DOCUMENT PASSAGE:
**********

Defense Secretary James Mattis said the new Pentagon policy that will remove service members who have not been deployable for a year or more is about fairly sharing the burden within the forces.
The deploy-or-leave policy includes exceptions for pregnancy and wounded warriors. Robert Wilkie, the undersecretary of defense for personnel and readiness, told a Senate Armed Services subcommittee last week that “on any given day, about 13 to 14 percent of the force is medically unable to deploy.”
En route to Washington on Saturday, Mattis told reporters that there is a “higher expectation of deployability by our forces” and the policy isn’t “to make change for change’s sake,” as he vowed when coming into the department.
“The Undersecretary of Defense for Personnel and Readiness about a week ago came out, having defined the problem that initially was brought to his attention by the U.S. Army, where they had many nondeployables on their rolls. You may say, what’s this? People who’ve been injured and not returned to duty. People who have — and I’m not talking about combat injured now. That’s a separate category. But people who are, just for one reason or another, are not able to deploy with their units. It was a significant number, and the Army brought their concerns forward. The other services also highlighted the concerns,” he said. “They’ve come out with a policy that if you’re not deployable for a year or more, you’re going to have to go somewhere else.”
Mattis noted that if there are 100,000 troops and 10 percent are not deployable, “then 90,000 deploy more often, obviously to meet the same deployment standard — so that’s unfair.”
With a lopsided deployment burden, he added, “If you can’t keep the family together, then you’re either going to lose the family or you’re going to lose the soldiers, and that’s a net loss for our society and for our military.”
“The bottom line,” Mattis continued, “is we expect everyone to carry their share of the load, and you know, sometimes things happen, people bust their legs in training or they’re in a car accident, we understand that, and if they — sometimes that even takes months of recovery.”

**********

EXERCISE INSTRUCTIONS:
a) List every number written in numerals in the deploy-or-leave policy article.
b) Pick up the deploy-or-leave policy article after its last sentence and continue it.

**********

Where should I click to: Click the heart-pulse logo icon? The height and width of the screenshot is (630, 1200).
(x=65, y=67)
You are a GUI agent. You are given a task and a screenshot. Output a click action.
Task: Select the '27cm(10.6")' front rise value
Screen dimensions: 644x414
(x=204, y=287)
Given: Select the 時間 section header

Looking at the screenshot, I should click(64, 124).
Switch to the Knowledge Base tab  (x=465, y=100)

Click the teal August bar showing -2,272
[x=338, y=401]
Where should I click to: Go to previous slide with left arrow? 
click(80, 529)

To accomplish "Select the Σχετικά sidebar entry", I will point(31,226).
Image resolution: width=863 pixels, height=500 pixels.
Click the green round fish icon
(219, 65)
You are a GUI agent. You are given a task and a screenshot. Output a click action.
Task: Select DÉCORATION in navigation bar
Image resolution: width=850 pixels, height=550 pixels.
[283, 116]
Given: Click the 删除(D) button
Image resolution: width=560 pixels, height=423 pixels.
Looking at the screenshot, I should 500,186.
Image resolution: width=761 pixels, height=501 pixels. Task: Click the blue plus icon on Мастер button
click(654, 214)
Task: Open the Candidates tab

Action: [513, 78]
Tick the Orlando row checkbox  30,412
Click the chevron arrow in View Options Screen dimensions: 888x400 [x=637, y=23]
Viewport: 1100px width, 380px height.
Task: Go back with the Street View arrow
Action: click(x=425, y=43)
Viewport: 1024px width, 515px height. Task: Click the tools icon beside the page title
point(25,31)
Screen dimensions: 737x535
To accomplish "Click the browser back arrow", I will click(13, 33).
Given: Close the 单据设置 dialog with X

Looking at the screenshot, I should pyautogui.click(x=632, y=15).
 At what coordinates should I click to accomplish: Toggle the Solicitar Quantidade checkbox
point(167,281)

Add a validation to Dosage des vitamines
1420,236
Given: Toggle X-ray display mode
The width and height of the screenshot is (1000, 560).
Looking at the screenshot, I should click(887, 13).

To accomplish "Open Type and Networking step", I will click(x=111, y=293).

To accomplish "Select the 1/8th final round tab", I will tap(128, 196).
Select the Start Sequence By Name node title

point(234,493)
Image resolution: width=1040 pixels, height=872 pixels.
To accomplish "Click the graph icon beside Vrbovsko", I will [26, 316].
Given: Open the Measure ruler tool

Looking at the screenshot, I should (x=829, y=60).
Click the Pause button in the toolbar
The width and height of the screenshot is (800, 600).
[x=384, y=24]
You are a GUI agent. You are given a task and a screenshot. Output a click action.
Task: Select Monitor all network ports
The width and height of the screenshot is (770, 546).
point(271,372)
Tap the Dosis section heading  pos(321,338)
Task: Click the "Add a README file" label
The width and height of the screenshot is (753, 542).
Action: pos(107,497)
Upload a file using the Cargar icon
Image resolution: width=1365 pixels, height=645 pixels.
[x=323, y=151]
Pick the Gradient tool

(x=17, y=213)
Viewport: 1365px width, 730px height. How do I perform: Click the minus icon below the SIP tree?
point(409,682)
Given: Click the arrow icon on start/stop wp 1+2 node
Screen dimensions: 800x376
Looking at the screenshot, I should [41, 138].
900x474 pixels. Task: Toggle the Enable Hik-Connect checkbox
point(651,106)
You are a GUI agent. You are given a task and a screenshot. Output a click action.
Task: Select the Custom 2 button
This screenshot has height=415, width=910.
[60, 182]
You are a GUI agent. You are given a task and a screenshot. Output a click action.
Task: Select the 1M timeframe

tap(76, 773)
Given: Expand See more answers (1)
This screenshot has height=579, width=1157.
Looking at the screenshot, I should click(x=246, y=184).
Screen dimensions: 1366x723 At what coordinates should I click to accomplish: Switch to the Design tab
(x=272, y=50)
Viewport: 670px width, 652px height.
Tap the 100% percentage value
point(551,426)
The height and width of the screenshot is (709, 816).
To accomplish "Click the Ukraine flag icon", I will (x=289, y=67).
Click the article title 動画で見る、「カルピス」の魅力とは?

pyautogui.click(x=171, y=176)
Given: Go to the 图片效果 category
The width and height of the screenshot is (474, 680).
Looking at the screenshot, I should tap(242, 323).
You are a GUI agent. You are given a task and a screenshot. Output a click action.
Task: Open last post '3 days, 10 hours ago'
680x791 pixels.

**********

ANSWERS FOR THE TASKS:
a) 13, 14, 100,000, 10, 90,000

b)
“We understand that. But this is a deployable military. It’s a lethal military that aligns with our allies and partners,” he said. “If you can’t go overseas … carry a combat load, then obviously someone else has got to go. I want this spread fairly and equitably across the force.”
Mattis was asked about service members saying their deployable status is hampered by bureaucracy, such as not getting scheduled for medical appointments in time.
The Defense secretary replied that the services also “have got to make certain they’re working on deployability — I mean, some of it could probably be solved as easily as giving everybody their shots.”
“But I’m not interested in the excuse; I want the solution,” he added.
Mattis said that if some service members say “I have a good health care system, I get 30 days vacation a year, but I don’t deploy,” there’s “only one category of person we make that exemption for, and that’s combat wounded.”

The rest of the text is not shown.